The concurring judgment, by contrast, adopts a narrower conception of deprivation. The concurring judgment argues that deprivation should be restricted to a narrower reading of Mabior and only apply to circumstances in which there is a “significant risk of serious bodily harm” rather than also applying to other “equally serious deprivations” (at para 95). In their view, the majority’s approach results in a “moving target” that is uncertain (at para 95).

Again, like with the consent inquiry, the two judgments’ approaches to the vitiation inquiry partially overlap. In particular, both judgments would find fraud vitiating consent if that fraud exposed the complainant to a “significant risk of serious bodily harm.” For example, both judgments would likely approach the issue non-disclosure of HIV in the same way (though the majority thinks otherwise: see para 40).

By contrast, the judgments would differ if a complainant was exposed to equally serious harms that do not amount to significant risk of serious bodily harm. For example, the majority would conclude that substituting a women’s birth control pills for sugar pills would amount to fraud vitiating consent (at para 47) whereas the concurring judgment would not (as I explain below).

(c) A distinction without a difference?

There are many circumstances, described above, in which both judgments would reach the same conclusion with respect to consent, and by the same reasoning. In addition, there are circumstances where both judgments would reach the same conclusion with respect to consent, but by different reasoning. Though such circumstances are theoretically fascinating, they arguably amount to a distinction without a difference.

The most obvious example of this is in Hutchinson itself. While the judgments discuss, at length, their conflicting approaches to assessing the impact of a sabotaged condom on consent, both judgments ultimately conclude that it results in a sexual assault (at para 6 per the majority and para 79 per the concurring judgment).

More broadly, any deception resulting in an “equally serious” harm to that described in Cuerrier (failing the vitiation inquiry according to the majority) that relates to the “manner in which the sexual touching was carried out” (failing the consent inquiry according the concurring judgment) would similarly attract criminal liability under the reasoning of both judgments, though at different stages of the analysis.

3. Commentary

Both judgments have weaknesses. Neither judgment provides a predictable approach to assessing consent in the context of deception – an admittedly complex area of law. Further, as I describe below, neither judgment recognizes how their disagreement is a consequence of a tension inherent to the Criminal Code provisions they rely on: two provisions which support consent and vitiation inquiries that are both separate and overlapping. Greater engagement with this tension is the key to greater clarity regarding consent.

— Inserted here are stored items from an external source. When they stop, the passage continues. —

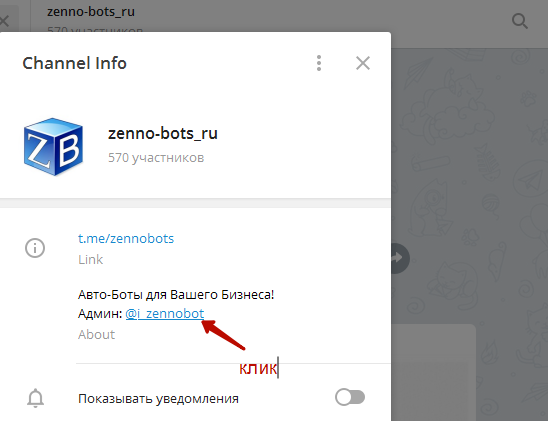Click the zenno-bots_ru name in panel
The image size is (548, 421).
(163, 133)
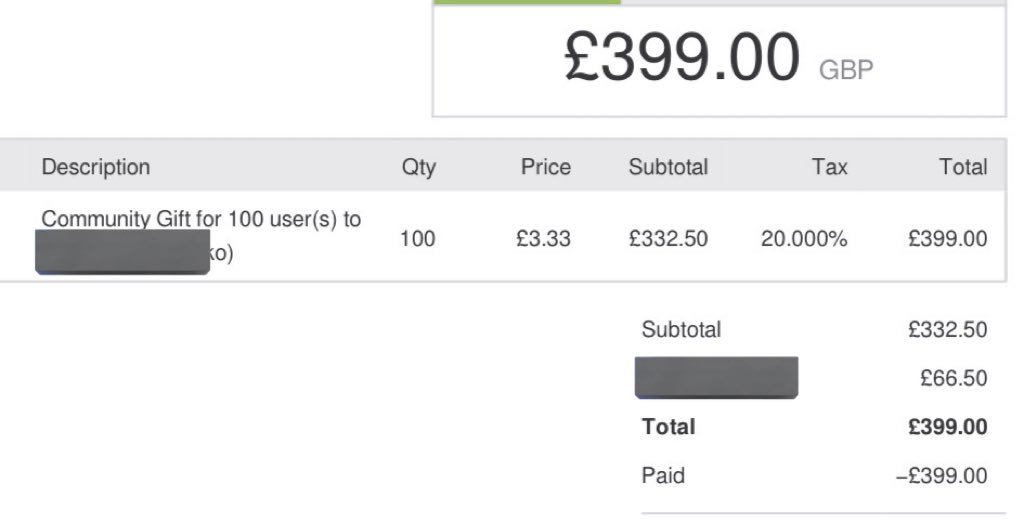Image resolution: width=1024 pixels, height=523 pixels.
Task: Click the bold Total label
Action: pyautogui.click(x=668, y=427)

(a) Lacking clarity under the consent inquiry

Neither the majority nor the concurring judgment provide for a clear consent inquiry. This lack of clarity is problematic; especially in sexual assault law, which has received notoriously inconsistent treatment by courts and is related to social circumstances that are already difficult for individuals to navigate with certainty.

The majority claims its approach to the consent inquiry is clearest, going so far as to describe the concurring judgment’s approach as one “lead[ing] to empty semantic arguments incapable of furnishing a principled and clear line between criminal and non-criminal conduct” (at para 49). The purported clarity of the majority comes from its omission of the “manner in which the sexual touching was carried out” from its consent inquiry. I agree that this factor lacks clarity. I disagree, however, that the majority avoids this lack of clarity.

Before discussing the obscurity of the majority judgment on the consent inquiry, I begin with the consent inquiry of the concurring judgment, the obscurity of which is most evident from the decision.

The key clarity problem in the concurring judgment’s consent inquiry is its incorporation of “how the touching will occur” (at para 83). The majority correctly points out that “it is difficult to tell what matters [form] part of the […] ‘how’ and which do not” (at para 41). For example, some of the concurring judgment’s elaboration on the “how” aspect of consent merely refers to synonyms, which provide limited guidance: the “manner” of touching (at paras 79, 85, 88, 93-94, 97 and 102-03), the “means” of touching (at para 83), and the “specific” or “actual” touching that takes place (86, 88 and 92).

Clearer guidance comes from the concurring judgment when it indicates that the “how” of consent includes “where” the touching occurs and “by what” an individual is touched (at para 92). However, even with that basic description there are many unanswered questions. A dialogue between the majority and concurring judgments best illustrates the obscurity in the “how” factor of the consent inquiry.

First, the majority describes the obscurity in the concurring judgment’s approach as follows:

[46]   […] Under Abella and Moldaver JJ.’s test, the quality or effectiveness of a condom changes the sexual activity that takes place; why would it not follow that an individual might be prosecuted for using an expired condom or a particular brand of condom?  Anomalies abound.

(Emphasis in original)

In response, the concurring judgment replies:

[103]   […] Mr. Hutchinson deliberately sabotaged the condom without her knowledge or agreement.  It trivializes the seriousness of the violation of the complainant’s integrity that occurred to analogize a sabotaged condom, as our colleagues have done, to its brand or expiration date.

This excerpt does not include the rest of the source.